Возврат моей любви к мертвой Альбертине мог начаться после долгого периода равнодушия, вызванного отвергнутым поцелуем в Бальбеке, периода, когда меня сильнее привлекали герцогиня Германтская, Андре, г-жа де Стермарья. Любовь возобновилась, когда я стал часто встречаться с Альбертиной. Даже теперь всевозможные заботы могли разлучить меня с мертвой уже Альбертиной, – из-за этих забот она не так меня волновала. Но все это было связано с тем, что она продолжала быть для меня живой. И даже позднее, когда я любил ее меньше, желание осталось одним из тех, от которых скоро устаешь, но которые спустя некоторое время возникают вновь. Я шел вслед за одной живой Альбертиной, потом – за другой, потом возвращался к мертвой. Часто это происходило в самых глухих уголках моей души, когда я не мог составить себе ясное представление об Альбертине, когда одно ее имя, случайно всплывшее, вызывало у меня болезненную реакцию, хотя я полагал, что ее у меня больше не будет, как у человека умирающего, у которого деятельность мозга прекращается и у которого какой-нибудь орган сокращается только тогда, когда в него втыкают иголку. И в течение долгого времени эти возбуждения бывали у меня так редко, что я пытался искать в себе самом причины тоски, приступа ревности, чтобы связать себя с прошлым, чтобы припомнить все, что в моих силах, об Альбертине. Сожаление о женщине – всего лишь способная к оживанию любовь; человек остается под властью тех же законов, что и она; мое сожаление возрастало по тем же причинам, которые при жизни Альбертины усиливали мою любовь к ней, при этом, основными причинами всегда были ревность и страдание.

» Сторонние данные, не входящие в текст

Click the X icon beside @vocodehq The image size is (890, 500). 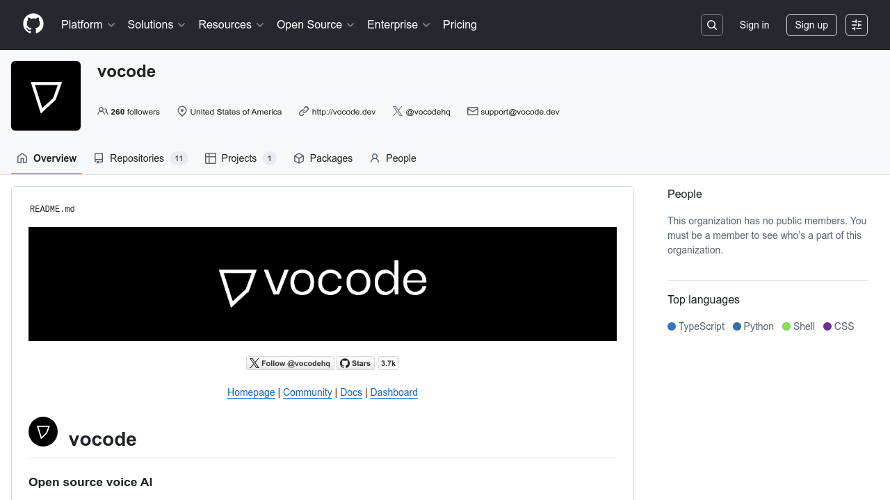coord(397,111)
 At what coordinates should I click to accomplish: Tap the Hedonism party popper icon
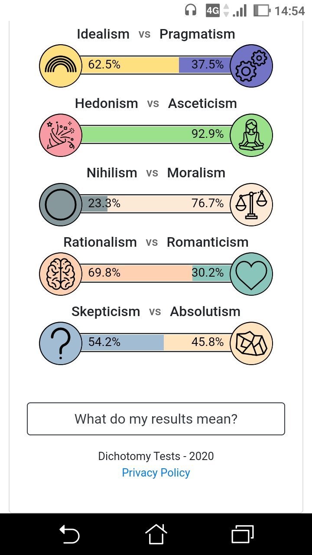pyautogui.click(x=61, y=135)
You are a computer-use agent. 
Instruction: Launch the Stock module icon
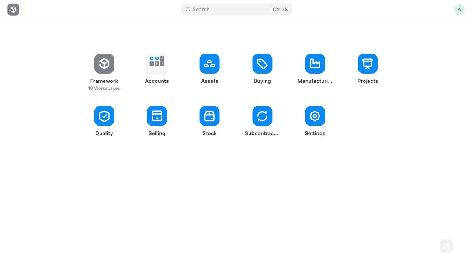coord(209,116)
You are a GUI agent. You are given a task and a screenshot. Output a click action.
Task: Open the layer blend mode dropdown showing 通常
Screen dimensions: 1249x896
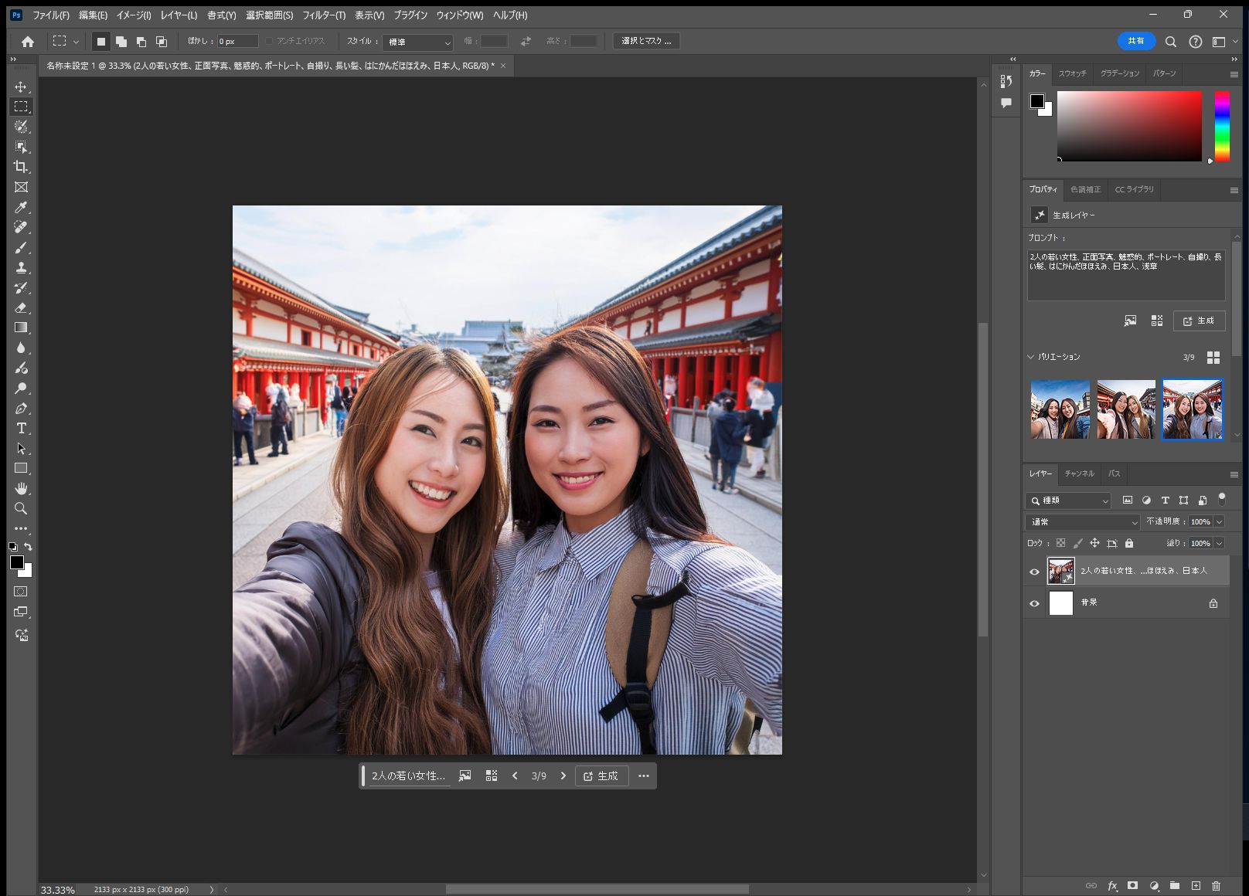(1081, 521)
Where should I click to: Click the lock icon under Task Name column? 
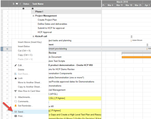point(33,8)
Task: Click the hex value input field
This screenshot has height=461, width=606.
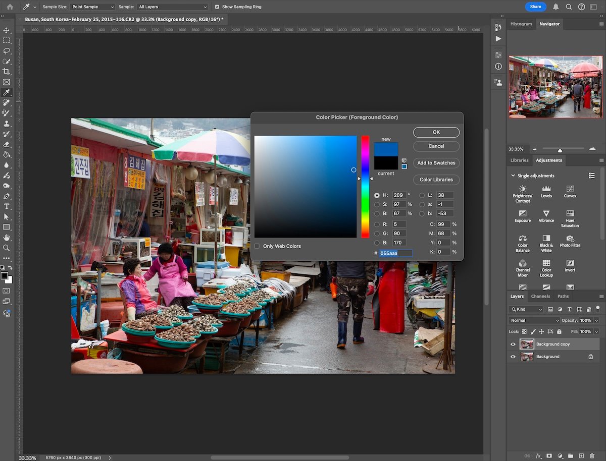Action: click(x=396, y=253)
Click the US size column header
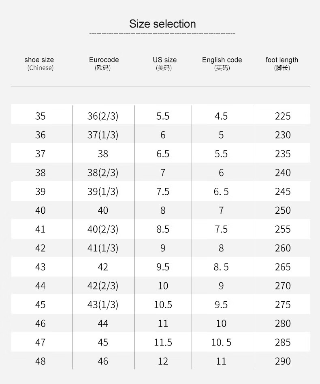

Но чаще эти причины (болезнь, война могут опрокинуть все расчеты самой проницательной мудрости) возникали без моего ведома и наносили мне такие сильные удары, что мне уже было не до воспоминаний – я думал, как бы избавиться от душевной боли.
Да и потом, достаточно было одного слова, как, например, Шомон, ничего общего не имевшего с моими подозрениями, чтобы вызвать их, – это слово становилось паролем, волшебным Сезамом, приотворяющим дверь в прошлое, – слова, которое не принимаешь во внимание потому, что, вдоволь на него насмотревшись, перестаешь им владеть; оно меня принижало; мне казалось, что из-за вырыва слова из контекста моя личность меняет форму – так геометрическая фигура утратила бы вместе с углом и целую сторону; некоторых фраз, в которых было название улицы, дороги, где могла раньше находиться Альбертина, было довольно для того, чтобы заставить беспредметную добродетельную ревность искать для своего воплощения тело, жилище, что-нибудь физически устойчивое, что-нибудь вполне реальное.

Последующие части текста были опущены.